Once the data has been read, return all of it precisely as written.

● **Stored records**
....................

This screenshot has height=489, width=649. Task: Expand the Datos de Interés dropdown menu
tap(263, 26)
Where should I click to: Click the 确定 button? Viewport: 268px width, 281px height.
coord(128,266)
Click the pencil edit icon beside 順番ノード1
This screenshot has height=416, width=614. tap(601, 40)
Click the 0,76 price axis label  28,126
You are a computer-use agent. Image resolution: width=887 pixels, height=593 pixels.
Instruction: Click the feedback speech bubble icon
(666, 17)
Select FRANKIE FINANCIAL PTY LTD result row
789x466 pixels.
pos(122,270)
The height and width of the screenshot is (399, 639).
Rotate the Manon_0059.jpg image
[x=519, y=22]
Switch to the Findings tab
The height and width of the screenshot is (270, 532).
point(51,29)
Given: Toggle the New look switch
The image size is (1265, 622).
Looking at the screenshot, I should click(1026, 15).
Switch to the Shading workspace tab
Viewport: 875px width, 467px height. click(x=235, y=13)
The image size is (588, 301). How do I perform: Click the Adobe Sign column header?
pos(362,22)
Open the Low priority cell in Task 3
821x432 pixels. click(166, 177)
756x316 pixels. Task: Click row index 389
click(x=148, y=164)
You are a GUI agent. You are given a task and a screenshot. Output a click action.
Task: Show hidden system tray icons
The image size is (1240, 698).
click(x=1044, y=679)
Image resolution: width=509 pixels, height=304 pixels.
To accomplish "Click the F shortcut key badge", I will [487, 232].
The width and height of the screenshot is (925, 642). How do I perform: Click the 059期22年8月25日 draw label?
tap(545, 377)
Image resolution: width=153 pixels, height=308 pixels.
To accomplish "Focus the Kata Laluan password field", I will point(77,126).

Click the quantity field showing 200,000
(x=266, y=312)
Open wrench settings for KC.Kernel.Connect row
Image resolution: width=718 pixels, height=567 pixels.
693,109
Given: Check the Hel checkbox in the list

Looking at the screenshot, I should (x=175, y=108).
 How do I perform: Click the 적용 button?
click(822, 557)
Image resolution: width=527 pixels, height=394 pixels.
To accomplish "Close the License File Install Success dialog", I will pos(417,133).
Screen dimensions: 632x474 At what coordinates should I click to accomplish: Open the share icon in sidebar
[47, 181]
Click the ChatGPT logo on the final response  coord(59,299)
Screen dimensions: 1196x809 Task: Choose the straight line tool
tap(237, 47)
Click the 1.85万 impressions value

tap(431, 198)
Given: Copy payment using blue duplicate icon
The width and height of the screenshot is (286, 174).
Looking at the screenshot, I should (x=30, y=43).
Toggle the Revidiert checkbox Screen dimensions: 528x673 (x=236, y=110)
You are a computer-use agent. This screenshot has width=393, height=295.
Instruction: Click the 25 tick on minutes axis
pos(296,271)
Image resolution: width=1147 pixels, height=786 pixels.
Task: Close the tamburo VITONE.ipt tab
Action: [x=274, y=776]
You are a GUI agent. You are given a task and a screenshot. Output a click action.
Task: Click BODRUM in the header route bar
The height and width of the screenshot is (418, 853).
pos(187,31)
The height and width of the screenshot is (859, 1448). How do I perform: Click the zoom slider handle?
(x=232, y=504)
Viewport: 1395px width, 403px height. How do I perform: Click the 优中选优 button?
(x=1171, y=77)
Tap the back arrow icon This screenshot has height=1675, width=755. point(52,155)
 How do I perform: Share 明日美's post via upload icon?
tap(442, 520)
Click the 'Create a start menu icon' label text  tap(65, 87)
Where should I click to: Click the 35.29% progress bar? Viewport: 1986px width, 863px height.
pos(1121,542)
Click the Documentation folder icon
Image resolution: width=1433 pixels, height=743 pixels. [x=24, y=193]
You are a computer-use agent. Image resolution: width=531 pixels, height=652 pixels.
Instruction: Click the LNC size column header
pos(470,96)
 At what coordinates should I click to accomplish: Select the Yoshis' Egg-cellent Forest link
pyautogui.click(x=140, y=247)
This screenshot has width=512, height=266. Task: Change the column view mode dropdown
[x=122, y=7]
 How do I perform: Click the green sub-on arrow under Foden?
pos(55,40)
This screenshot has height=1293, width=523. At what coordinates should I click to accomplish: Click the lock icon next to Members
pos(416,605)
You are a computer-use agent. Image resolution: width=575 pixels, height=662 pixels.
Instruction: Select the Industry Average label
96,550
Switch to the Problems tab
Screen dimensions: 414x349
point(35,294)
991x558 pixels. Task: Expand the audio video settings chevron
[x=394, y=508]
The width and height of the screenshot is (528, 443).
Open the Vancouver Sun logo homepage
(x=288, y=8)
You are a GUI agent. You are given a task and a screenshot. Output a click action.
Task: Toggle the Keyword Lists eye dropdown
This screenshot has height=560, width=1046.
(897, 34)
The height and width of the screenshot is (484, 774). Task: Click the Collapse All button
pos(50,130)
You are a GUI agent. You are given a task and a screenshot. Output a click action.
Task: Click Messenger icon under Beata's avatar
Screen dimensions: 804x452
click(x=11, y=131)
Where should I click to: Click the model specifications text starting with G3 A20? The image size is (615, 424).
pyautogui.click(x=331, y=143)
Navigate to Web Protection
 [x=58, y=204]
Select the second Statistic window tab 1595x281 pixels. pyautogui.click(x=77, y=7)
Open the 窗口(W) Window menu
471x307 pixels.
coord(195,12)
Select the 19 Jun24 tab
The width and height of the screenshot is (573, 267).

....................

● **PROBLEM SOLUTION**
This screenshot has height=489, width=649. Task: Expand the Datos de Interés dropdown menu
tap(263, 26)
Where should I click to: Click the 确定 button? Viewport: 268px width, 281px height.
coord(128,266)
Click the pencil edit icon beside 順番ノード1
This screenshot has height=416, width=614. tap(601, 40)
Click the 0,76 price axis label  28,126
You are a computer-use agent. Image resolution: width=887 pixels, height=593 pixels.
Instruction: Click the feedback speech bubble icon
(666, 17)
Select FRANKIE FINANCIAL PTY LTD result row
789x466 pixels.
pos(122,270)
The height and width of the screenshot is (399, 639).
Rotate the Manon_0059.jpg image
[x=519, y=22]
Switch to the Findings tab
The height and width of the screenshot is (270, 532).
point(51,29)
Given: Toggle the New look switch
The image size is (1265, 622).
Looking at the screenshot, I should click(1026, 15).
Switch to the Shading workspace tab
Viewport: 875px width, 467px height. click(x=235, y=13)
The image size is (588, 301). How do I perform: Click the Adobe Sign column header?
pos(362,22)
Open the Low priority cell in Task 3
821x432 pixels. click(166, 177)
756x316 pixels. Task: Click row index 389
click(x=148, y=164)
You are a GUI agent. You are given a task and a screenshot. Output a click action.
Task: Show hidden system tray icons
The image size is (1240, 698).
click(x=1044, y=679)
Image resolution: width=509 pixels, height=304 pixels.
To accomplish "Click the F shortcut key badge", I will [487, 232].
The width and height of the screenshot is (925, 642). How do I perform: Click the 059期22年8月25日 draw label?
tap(545, 377)
Image resolution: width=153 pixels, height=308 pixels.
To accomplish "Focus the Kata Laluan password field", I will point(77,126).

Click the quantity field showing 200,000
(x=266, y=312)
Open wrench settings for KC.Kernel.Connect row
Image resolution: width=718 pixels, height=567 pixels.
693,109
Given: Check the Hel checkbox in the list

Looking at the screenshot, I should (x=175, y=108).
 How do I perform: Click the 적용 button?
click(822, 557)
Image resolution: width=527 pixels, height=394 pixels.
To accomplish "Close the License File Install Success dialog", I will pos(417,133).
Screen dimensions: 632x474 At what coordinates should I click to accomplish: Open the share icon in sidebar
[47, 181]
Click the ChatGPT logo on the final response  coord(59,299)
Screen dimensions: 1196x809 Task: Choose the straight line tool
tap(237, 47)
Click the 1.85万 impressions value

tap(431, 198)
Given: Copy payment using blue duplicate icon
The width and height of the screenshot is (286, 174).
Looking at the screenshot, I should (x=30, y=43).
Toggle the Revidiert checkbox Screen dimensions: 528x673 (x=236, y=110)
You are a computer-use agent. This screenshot has width=393, height=295.
Instruction: Click the 25 tick on minutes axis
pos(296,271)
Image resolution: width=1147 pixels, height=786 pixels.
Task: Close the tamburo VITONE.ipt tab
Action: [x=274, y=776]
You are a GUI agent. You are given a task and a screenshot. Output a click action.
Task: Click BODRUM in the header route bar
The height and width of the screenshot is (418, 853).
pos(187,31)
The height and width of the screenshot is (859, 1448). How do I perform: Click the zoom slider handle?
(x=232, y=504)
Viewport: 1395px width, 403px height. How do I perform: Click the 优中选优 button?
(x=1171, y=77)
Tap the back arrow icon This screenshot has height=1675, width=755. point(52,155)
 How do I perform: Share 明日美's post via upload icon?
tap(442, 520)
Click the 'Create a start menu icon' label text  tap(65, 87)
Where should I click to: Click the 35.29% progress bar? Viewport: 1986px width, 863px height.
pos(1121,542)
Click the Documentation folder icon
Image resolution: width=1433 pixels, height=743 pixels. [x=24, y=193]
You are a computer-use agent. Image resolution: width=531 pixels, height=652 pixels.
Instruction: Click the LNC size column header
pos(470,96)
 At what coordinates should I click to accomplish: Select the Yoshis' Egg-cellent Forest link
pyautogui.click(x=140, y=247)
This screenshot has width=512, height=266. Task: Change the column view mode dropdown
[x=122, y=7]
 How do I perform: Click the green sub-on arrow under Foden?
pos(55,40)
This screenshot has height=1293, width=523. At what coordinates should I click to accomplish: Click the lock icon next to Members
pos(416,605)
You are a computer-use agent. Image resolution: width=575 pixels, height=662 pixels.
Instruction: Select the Industry Average label
96,550
Switch to the Problems tab
Screen dimensions: 414x349
point(35,294)
991x558 pixels. Task: Expand the audio video settings chevron
[x=394, y=508]
The width and height of the screenshot is (528, 443).
Open the Vancouver Sun logo homepage
(x=288, y=8)
You are a GUI agent. You are given a task and a screenshot. Output a click action.
Task: Toggle the Keyword Lists eye dropdown
This screenshot has height=560, width=1046.
(897, 34)
The height and width of the screenshot is (484, 774). Task: Click the Collapse All button
pos(50,130)
You are a GUI agent. You are given a task and a screenshot. Output a click action.
Task: Click Messenger icon under Beata's avatar
Screen dimensions: 804x452
click(x=11, y=131)
Where should I click to: Click the model specifications text starting with G3 A20? The image size is (615, 424).
pyautogui.click(x=331, y=143)
Navigate to Web Protection
 [x=58, y=204]
Select the second Statistic window tab 1595x281 pixels. pyautogui.click(x=77, y=7)
Open the 窗口(W) Window menu
471x307 pixels.
coord(195,12)
Select the 19 Jun24 tab
The width and height of the screenshot is (573, 267).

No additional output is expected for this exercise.